— start —

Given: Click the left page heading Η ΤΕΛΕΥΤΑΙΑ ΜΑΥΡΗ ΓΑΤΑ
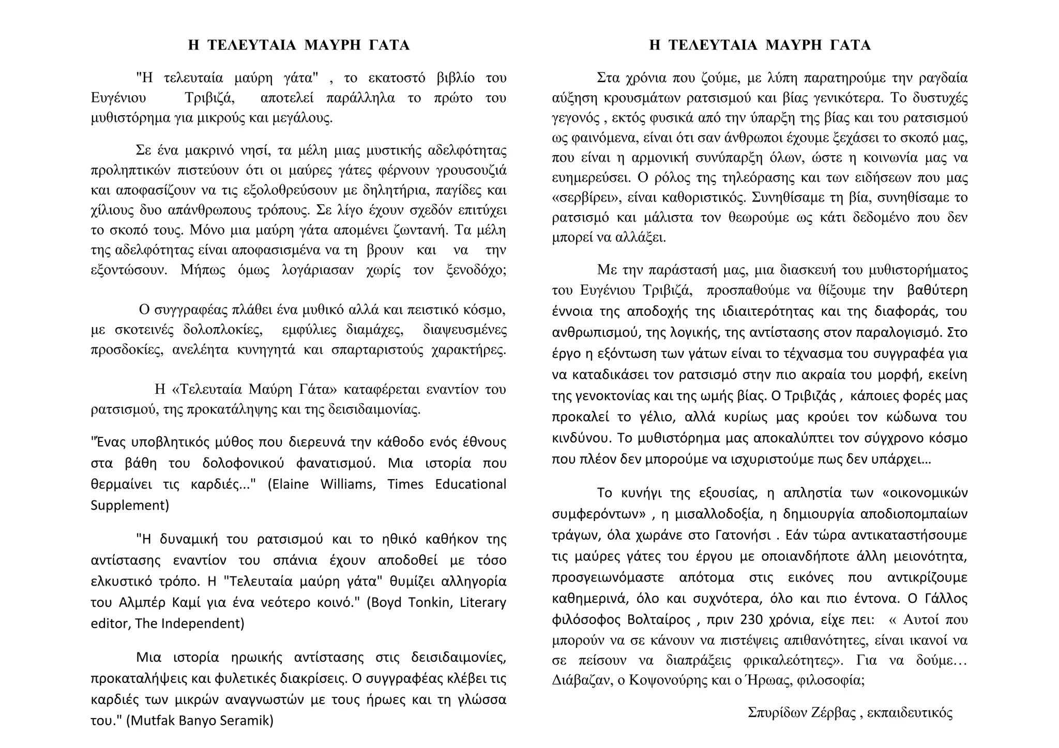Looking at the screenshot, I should pyautogui.click(x=299, y=45).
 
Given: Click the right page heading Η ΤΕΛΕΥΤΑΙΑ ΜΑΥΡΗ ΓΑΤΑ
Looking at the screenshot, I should pyautogui.click(x=760, y=45).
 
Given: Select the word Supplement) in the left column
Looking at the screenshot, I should pyautogui.click(x=130, y=505).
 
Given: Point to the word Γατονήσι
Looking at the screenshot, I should pyautogui.click(x=744, y=535).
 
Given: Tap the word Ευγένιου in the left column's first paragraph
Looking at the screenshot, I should pyautogui.click(x=118, y=98).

— end —

* PROBLEM REQUIREMENTS *
Pick out each line of the records above that contains the word "ΜΑΥΡΗ", and copy those lines unchanged.

* COMPLETE ANSWER *
Given: Click the left page heading Η ΤΕΛΕΥΤΑΙΑ ΜΑΥΡΗ ΓΑΤΑ
Given: Click the right page heading Η ΤΕΛΕΥΤΑΙΑ ΜΑΥΡΗ ΓΑΤΑ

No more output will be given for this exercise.